= Jessica Oreck =

American filmmaker

Jessica Oreck is an American naturalist and documentary filmmaker.

She studied filmmaking and biology in school, and then started working at the American Museum of Natural History in New York City. After some time she established the one-person Myriapod production company for her films, as she said, "as a way for me to make films without having to put my name on everything".

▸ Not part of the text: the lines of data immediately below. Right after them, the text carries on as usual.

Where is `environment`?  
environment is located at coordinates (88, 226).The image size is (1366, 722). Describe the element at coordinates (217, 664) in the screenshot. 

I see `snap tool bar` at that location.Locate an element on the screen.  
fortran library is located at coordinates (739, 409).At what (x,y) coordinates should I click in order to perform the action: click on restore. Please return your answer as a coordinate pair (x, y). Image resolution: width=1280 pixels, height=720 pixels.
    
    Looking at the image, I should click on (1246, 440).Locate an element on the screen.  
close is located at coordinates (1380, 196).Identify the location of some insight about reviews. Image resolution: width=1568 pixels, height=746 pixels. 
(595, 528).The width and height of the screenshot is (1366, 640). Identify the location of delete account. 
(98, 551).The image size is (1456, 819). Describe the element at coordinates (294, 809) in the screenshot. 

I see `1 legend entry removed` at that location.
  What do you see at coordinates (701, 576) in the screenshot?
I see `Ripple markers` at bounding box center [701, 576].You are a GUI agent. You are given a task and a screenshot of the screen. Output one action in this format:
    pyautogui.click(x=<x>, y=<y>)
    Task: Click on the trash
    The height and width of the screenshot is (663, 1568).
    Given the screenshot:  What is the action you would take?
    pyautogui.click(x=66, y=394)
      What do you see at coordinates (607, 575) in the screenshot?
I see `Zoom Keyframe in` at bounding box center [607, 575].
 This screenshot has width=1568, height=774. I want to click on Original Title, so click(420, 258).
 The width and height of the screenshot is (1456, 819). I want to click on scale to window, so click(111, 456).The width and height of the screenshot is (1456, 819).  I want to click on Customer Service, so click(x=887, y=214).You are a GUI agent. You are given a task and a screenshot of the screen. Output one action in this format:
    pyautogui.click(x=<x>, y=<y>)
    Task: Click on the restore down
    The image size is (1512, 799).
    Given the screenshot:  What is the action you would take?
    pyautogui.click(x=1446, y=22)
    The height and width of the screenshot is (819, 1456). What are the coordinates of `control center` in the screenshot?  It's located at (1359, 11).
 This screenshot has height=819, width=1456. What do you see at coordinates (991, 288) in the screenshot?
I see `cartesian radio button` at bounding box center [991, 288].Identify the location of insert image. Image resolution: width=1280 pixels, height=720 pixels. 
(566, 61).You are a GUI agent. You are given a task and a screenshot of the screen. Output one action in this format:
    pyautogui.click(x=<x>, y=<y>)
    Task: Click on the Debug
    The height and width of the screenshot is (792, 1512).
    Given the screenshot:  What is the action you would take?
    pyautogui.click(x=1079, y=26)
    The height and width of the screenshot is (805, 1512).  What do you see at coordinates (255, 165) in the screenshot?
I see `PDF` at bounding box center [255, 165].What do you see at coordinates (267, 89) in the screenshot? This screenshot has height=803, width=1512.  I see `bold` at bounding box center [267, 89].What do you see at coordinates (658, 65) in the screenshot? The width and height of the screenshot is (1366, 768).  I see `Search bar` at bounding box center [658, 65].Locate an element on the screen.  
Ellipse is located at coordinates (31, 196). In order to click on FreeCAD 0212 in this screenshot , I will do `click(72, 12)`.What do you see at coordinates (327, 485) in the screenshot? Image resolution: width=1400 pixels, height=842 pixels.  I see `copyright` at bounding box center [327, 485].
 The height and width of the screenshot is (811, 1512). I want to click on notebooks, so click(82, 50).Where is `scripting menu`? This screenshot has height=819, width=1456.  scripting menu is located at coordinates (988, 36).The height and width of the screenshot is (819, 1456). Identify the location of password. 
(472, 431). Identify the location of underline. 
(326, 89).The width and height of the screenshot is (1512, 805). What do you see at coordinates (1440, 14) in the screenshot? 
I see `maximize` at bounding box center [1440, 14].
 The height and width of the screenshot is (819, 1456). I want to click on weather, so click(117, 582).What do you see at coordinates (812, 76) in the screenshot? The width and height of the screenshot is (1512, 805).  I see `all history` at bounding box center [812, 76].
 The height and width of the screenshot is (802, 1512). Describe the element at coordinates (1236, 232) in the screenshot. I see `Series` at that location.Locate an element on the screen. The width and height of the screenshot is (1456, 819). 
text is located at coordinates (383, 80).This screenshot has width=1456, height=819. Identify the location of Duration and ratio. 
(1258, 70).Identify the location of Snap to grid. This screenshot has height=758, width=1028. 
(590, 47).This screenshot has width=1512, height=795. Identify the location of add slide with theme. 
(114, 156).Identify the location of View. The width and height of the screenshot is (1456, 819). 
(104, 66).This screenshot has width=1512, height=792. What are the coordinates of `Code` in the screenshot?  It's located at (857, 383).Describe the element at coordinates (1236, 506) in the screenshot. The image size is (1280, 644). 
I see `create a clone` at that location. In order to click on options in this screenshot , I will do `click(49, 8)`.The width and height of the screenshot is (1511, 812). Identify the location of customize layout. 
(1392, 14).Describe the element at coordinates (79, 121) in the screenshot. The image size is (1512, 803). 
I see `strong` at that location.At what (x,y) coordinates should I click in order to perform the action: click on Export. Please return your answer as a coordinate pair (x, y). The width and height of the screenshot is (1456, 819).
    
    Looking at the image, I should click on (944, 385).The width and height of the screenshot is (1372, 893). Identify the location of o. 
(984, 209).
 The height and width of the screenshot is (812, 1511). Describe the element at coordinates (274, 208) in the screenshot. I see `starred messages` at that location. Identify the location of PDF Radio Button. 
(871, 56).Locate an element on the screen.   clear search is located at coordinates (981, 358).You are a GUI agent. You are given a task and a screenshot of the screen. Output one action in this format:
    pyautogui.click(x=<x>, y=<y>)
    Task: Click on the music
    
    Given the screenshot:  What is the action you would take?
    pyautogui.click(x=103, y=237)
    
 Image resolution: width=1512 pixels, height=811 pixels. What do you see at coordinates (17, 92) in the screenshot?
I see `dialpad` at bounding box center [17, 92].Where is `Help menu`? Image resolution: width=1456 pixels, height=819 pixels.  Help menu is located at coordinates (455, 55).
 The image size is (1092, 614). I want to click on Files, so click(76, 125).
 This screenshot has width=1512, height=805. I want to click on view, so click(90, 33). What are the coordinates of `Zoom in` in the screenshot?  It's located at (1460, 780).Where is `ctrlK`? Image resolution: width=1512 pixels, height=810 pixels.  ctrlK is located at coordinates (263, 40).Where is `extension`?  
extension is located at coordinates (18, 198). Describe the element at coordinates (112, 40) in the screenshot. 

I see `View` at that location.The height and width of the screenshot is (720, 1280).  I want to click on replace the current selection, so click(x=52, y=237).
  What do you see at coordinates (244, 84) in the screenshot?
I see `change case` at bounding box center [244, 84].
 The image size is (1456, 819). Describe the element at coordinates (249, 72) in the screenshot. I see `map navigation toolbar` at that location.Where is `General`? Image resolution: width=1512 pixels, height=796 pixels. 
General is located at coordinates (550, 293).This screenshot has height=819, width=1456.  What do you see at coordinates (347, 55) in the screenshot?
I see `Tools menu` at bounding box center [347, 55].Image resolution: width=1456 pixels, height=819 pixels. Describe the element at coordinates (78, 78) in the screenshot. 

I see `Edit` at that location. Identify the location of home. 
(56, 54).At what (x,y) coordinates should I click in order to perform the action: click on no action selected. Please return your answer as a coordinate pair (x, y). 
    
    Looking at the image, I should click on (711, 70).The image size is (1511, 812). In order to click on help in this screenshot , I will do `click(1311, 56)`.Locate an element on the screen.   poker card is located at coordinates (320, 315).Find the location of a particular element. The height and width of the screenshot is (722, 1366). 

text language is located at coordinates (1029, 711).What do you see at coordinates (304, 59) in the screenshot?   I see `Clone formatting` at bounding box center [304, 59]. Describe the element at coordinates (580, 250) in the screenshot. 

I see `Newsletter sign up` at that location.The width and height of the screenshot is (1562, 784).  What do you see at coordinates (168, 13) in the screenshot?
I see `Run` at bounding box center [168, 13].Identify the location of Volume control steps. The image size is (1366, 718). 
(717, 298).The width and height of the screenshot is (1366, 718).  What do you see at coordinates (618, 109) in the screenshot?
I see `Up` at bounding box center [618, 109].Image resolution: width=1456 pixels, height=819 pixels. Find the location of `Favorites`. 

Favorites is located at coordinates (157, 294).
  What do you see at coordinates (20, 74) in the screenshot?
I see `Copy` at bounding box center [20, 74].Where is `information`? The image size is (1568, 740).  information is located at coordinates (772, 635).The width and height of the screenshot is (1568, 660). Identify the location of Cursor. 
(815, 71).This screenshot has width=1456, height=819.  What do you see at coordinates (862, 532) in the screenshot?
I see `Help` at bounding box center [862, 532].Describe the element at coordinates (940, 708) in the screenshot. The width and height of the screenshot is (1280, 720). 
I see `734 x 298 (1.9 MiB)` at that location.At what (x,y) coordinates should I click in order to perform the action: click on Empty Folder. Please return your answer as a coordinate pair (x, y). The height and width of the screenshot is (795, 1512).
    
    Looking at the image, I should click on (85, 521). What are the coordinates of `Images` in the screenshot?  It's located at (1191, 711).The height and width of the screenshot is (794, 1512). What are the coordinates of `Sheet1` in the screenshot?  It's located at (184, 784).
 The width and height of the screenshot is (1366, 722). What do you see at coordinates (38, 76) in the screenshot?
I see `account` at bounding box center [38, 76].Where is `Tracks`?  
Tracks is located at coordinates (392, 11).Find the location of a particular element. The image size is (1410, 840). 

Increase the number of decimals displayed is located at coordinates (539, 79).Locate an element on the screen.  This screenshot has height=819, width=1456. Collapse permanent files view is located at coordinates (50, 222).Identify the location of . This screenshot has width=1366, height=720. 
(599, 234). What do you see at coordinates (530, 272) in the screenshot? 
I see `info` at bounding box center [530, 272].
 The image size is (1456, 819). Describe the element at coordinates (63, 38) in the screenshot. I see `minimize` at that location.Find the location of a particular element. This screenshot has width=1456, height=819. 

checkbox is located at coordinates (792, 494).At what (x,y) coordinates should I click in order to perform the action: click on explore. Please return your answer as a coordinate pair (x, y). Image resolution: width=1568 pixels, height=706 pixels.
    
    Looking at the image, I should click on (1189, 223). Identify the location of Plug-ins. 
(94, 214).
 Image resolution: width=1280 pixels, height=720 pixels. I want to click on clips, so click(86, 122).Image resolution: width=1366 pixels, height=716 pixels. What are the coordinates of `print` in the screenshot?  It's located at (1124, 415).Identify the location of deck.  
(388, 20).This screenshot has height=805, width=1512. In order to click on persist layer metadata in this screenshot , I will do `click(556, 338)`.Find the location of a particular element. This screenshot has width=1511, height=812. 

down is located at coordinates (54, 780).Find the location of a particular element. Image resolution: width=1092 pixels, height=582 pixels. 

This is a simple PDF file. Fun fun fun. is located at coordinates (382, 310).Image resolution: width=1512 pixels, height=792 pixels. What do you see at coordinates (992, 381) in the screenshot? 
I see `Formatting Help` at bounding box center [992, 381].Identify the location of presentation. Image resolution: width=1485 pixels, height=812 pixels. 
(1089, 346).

In 2021 Oreck launched a tiny museum "Office of Collecting, and Design". In 2024 she decided to expand it to a "traveling museum" in a trailer.
==Filmography==
- Beetle Queen Conquers Tokyo (2008). It was her first film; nominated for an Independent Spirit Award in 2010, received the Spotlight Award (2010) from the Cinema Eye Honors
- Venus (2011, short)
- Mysteries of Vernacular (2012) A series of shorts for TED-Ed about the origins of some words.
- Aatsinki: The Story of Arctic Cowboys (2013)
- The Vanquishing of the Witch Baba Yaga (2014)
- One Man Dies a Million Times (2019). The film is retelling the true story of the world's first seed bank, the N. I. Vavilov Institute of Plant Genetic Resources, during the Siege of Leningrad, during which scientists preserved a massive inventory of edible seeds in the name of biodiversity while facing starvation.